Isolation of a rickettsia from blood or tissue may be interpreted as indicating an etiologic

role. The level of identification of the isolate should be stated, whether identified only as to a

group containing particular organisms or to the species level.

Immunohistologic and immunocytologic diagnostic interpretation states the method,

reactivity of the method (e.g., antibody reactive with SFG rickettsiae), and location of the

antigen (e.g., in vascular endothelium and frequently adjacent vascular smooth muscle for R.

rickettsii).

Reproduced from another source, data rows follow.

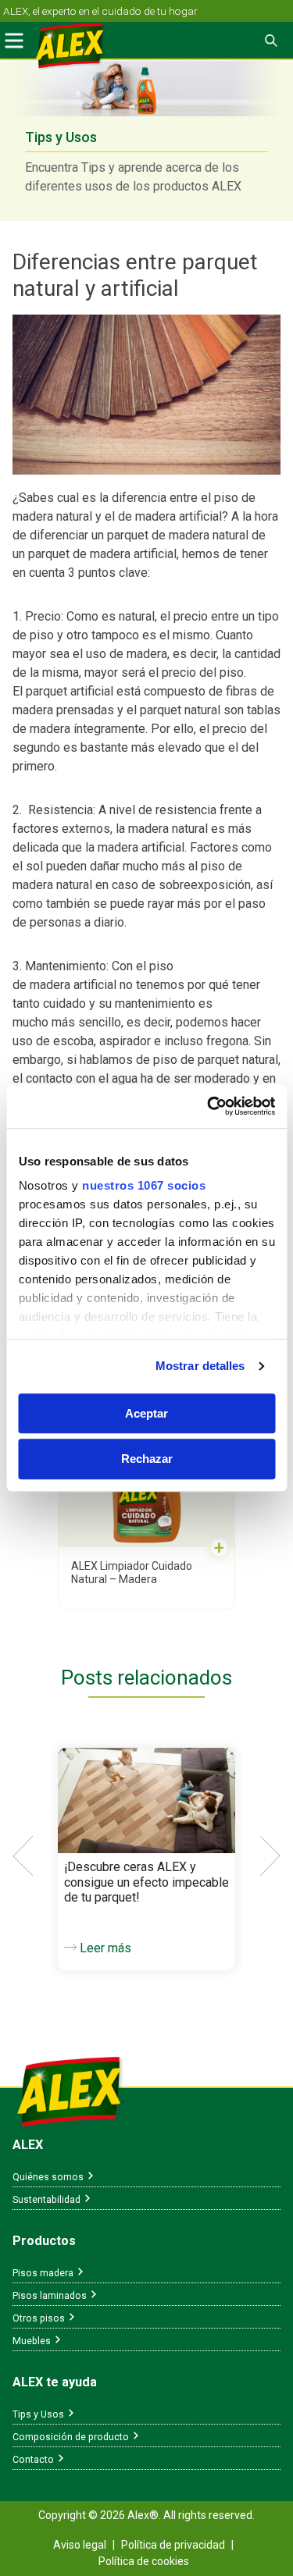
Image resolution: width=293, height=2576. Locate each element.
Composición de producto (71, 2437)
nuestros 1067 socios (143, 1185)
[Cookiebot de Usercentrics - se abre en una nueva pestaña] (208, 1106)
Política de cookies (143, 2561)
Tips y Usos (38, 2414)
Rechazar (147, 1459)
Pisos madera (43, 2273)
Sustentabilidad (46, 2199)
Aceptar (146, 1413)
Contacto (33, 2459)
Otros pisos (39, 2318)
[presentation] (23, 1855)
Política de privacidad (173, 2545)
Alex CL (81, 47)
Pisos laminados (50, 2295)
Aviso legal (79, 2545)
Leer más (104, 1948)
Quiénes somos (48, 2177)
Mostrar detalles (200, 1365)
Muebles (32, 2341)
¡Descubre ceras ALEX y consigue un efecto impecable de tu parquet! (146, 1881)
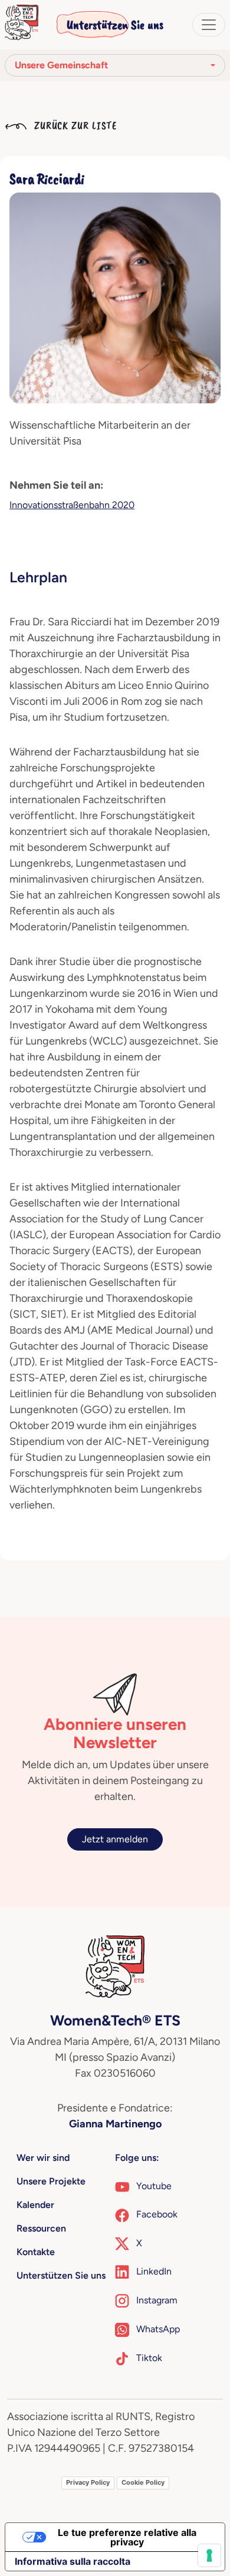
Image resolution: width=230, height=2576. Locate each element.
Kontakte (36, 2251)
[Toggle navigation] (208, 25)
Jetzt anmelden (115, 1839)
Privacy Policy (88, 2482)
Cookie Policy (143, 2482)
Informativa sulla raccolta (72, 2561)
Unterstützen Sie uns (115, 24)
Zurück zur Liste (74, 125)
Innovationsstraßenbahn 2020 (71, 504)
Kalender (35, 2204)
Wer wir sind (43, 2157)
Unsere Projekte (51, 2181)
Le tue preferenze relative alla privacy (127, 2537)
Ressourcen (41, 2228)
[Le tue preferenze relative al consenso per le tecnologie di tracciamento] (209, 2555)
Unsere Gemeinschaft (61, 65)
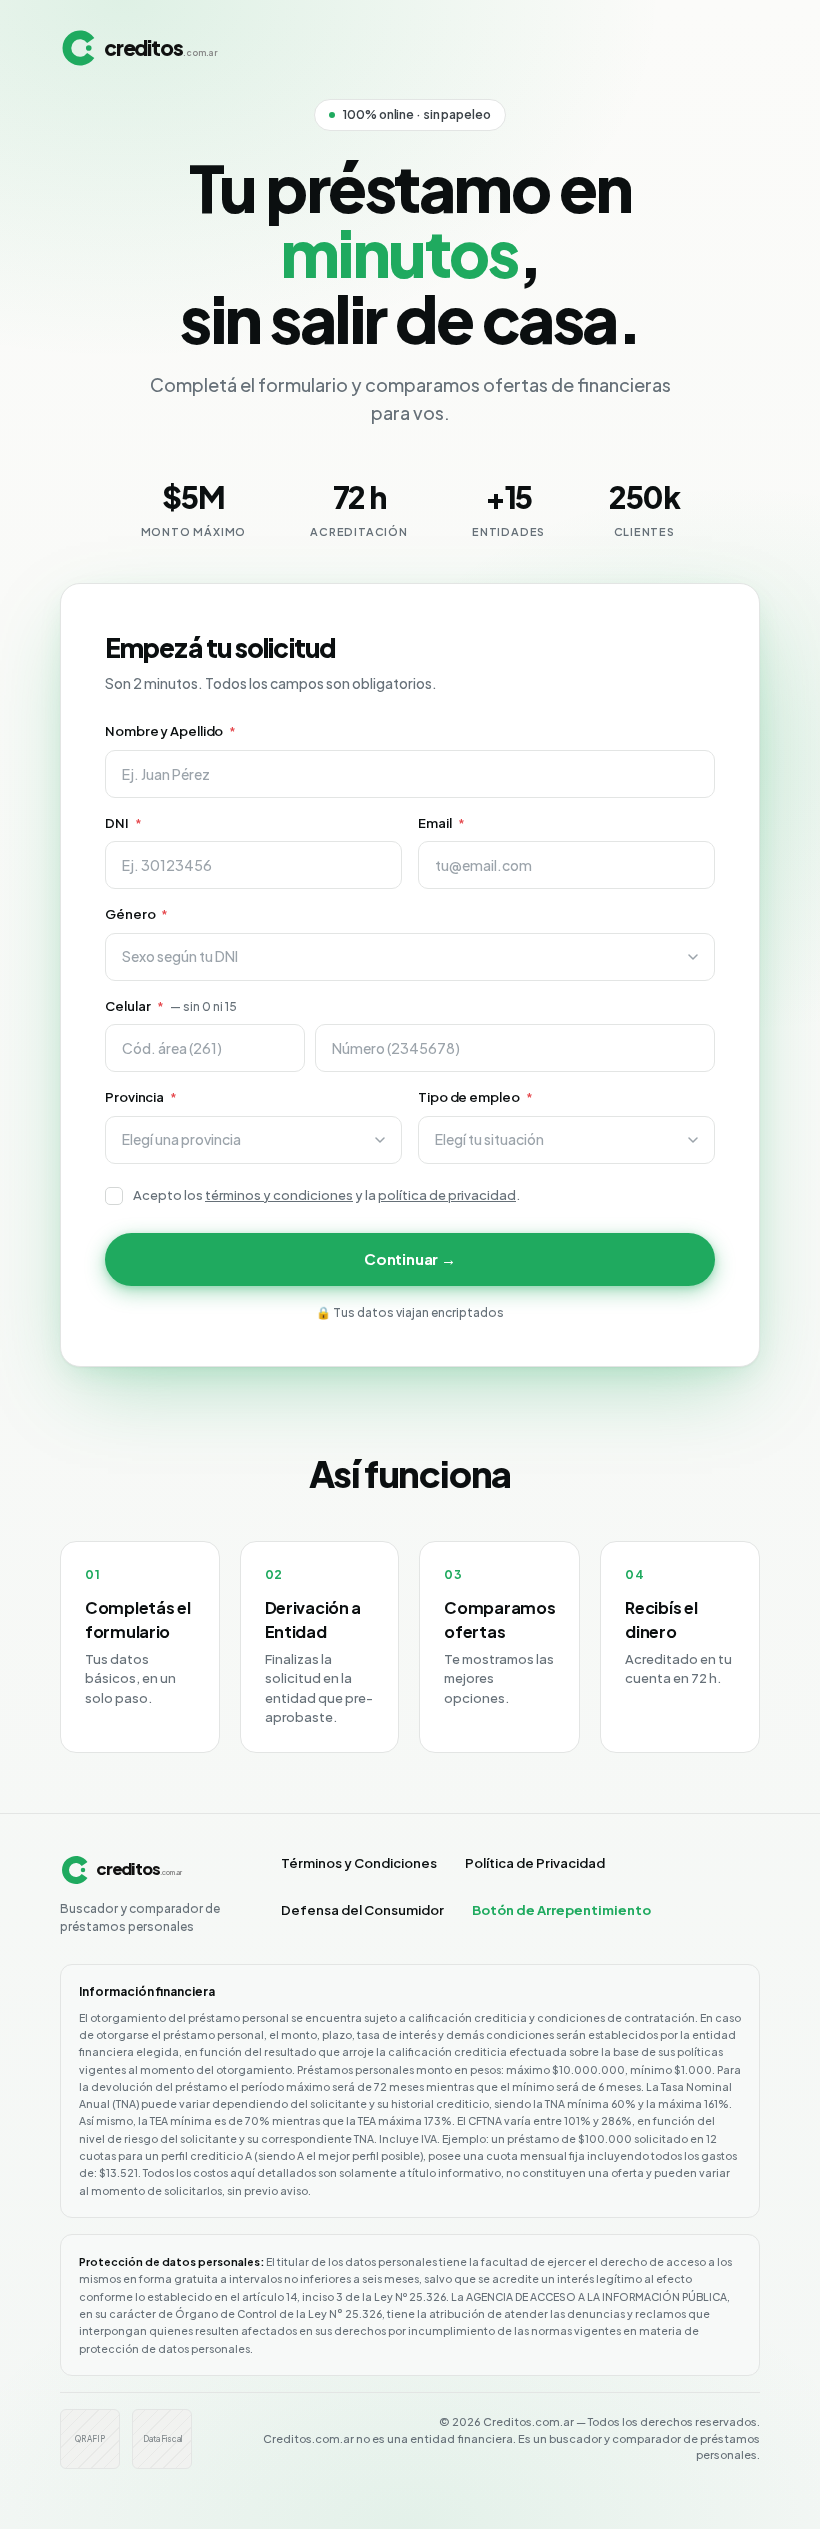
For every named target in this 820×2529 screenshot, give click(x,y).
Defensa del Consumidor (362, 1910)
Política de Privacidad (535, 1863)
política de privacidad (447, 1195)
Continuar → (410, 1258)
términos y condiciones (279, 1195)
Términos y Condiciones (359, 1863)
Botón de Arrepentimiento (561, 1910)
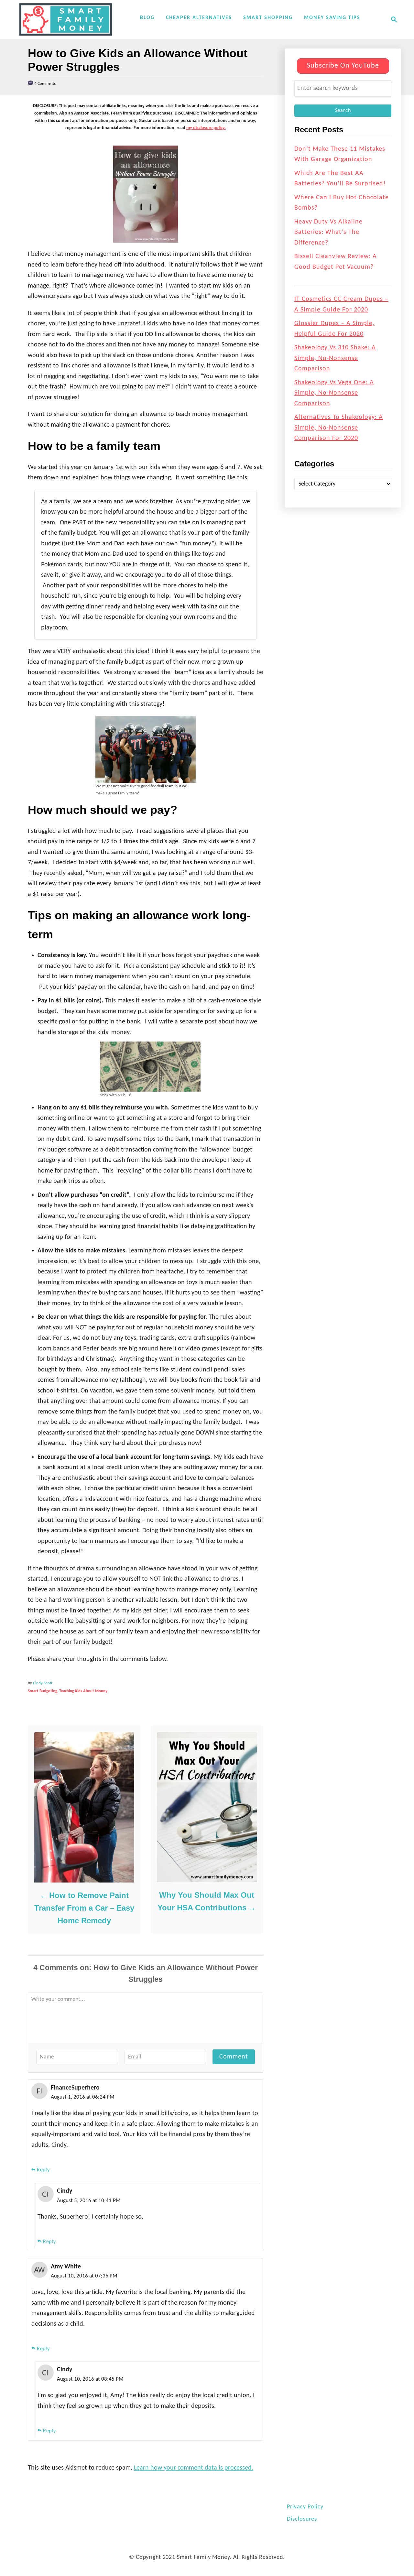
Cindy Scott (42, 1683)
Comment (233, 2057)
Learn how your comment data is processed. (193, 2468)
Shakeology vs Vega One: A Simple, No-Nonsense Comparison (334, 393)
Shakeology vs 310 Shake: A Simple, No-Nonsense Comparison (335, 358)
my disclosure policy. (206, 128)
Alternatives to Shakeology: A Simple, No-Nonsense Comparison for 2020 (338, 428)
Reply (43, 2170)
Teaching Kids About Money (83, 1691)
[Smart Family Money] (65, 19)
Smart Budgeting (42, 1691)
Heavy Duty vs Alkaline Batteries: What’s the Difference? (328, 232)
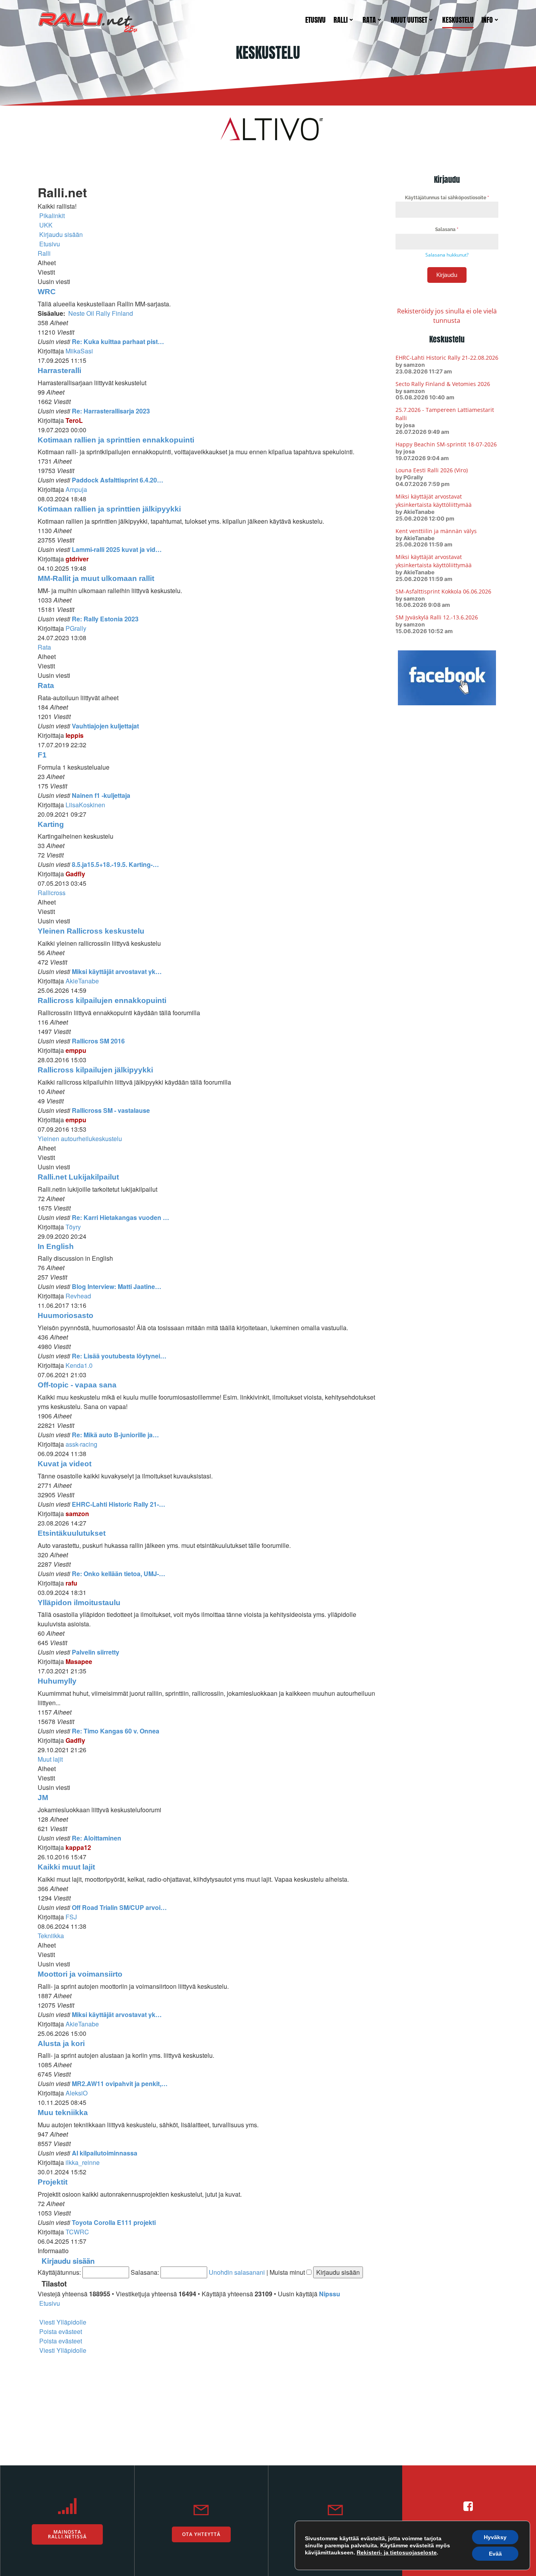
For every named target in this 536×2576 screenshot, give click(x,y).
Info (487, 20)
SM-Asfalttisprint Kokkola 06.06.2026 (443, 591)
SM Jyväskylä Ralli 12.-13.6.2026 (437, 617)
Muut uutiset (409, 20)
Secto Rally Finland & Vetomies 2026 (443, 384)
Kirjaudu (446, 275)
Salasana (446, 229)
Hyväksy (495, 2537)
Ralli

Detection of three or more rickettsiae in vascular endothelium in biopsy specimens

or four or more rickettsiae in captured circulating endothelial cells is diagnostic of rickettsial

infection.

Interpretation of PCR results should state the target gene, the organisms that would be

detected, and the presence or absence of a DNA product. If a specific oligonucleotide probe

or DNA sequencing confirmed the specificity of the identification, this result should be stated.

For negative immunohistologic, immunocytologic, and PCR results, it should always be stated

that the failure to detect the agent does not exclude the diagnosis, along with data regarding

the sensitivity and specificity of the assay in the particular laboratory and the effects of

antirickettsial treatment on the sensitivity.

Special efforts should be made to establish the diagnosis of fatal cases, including rickettsial

isolation, immunohistology, PCR, and serology on samples collected at necropsy.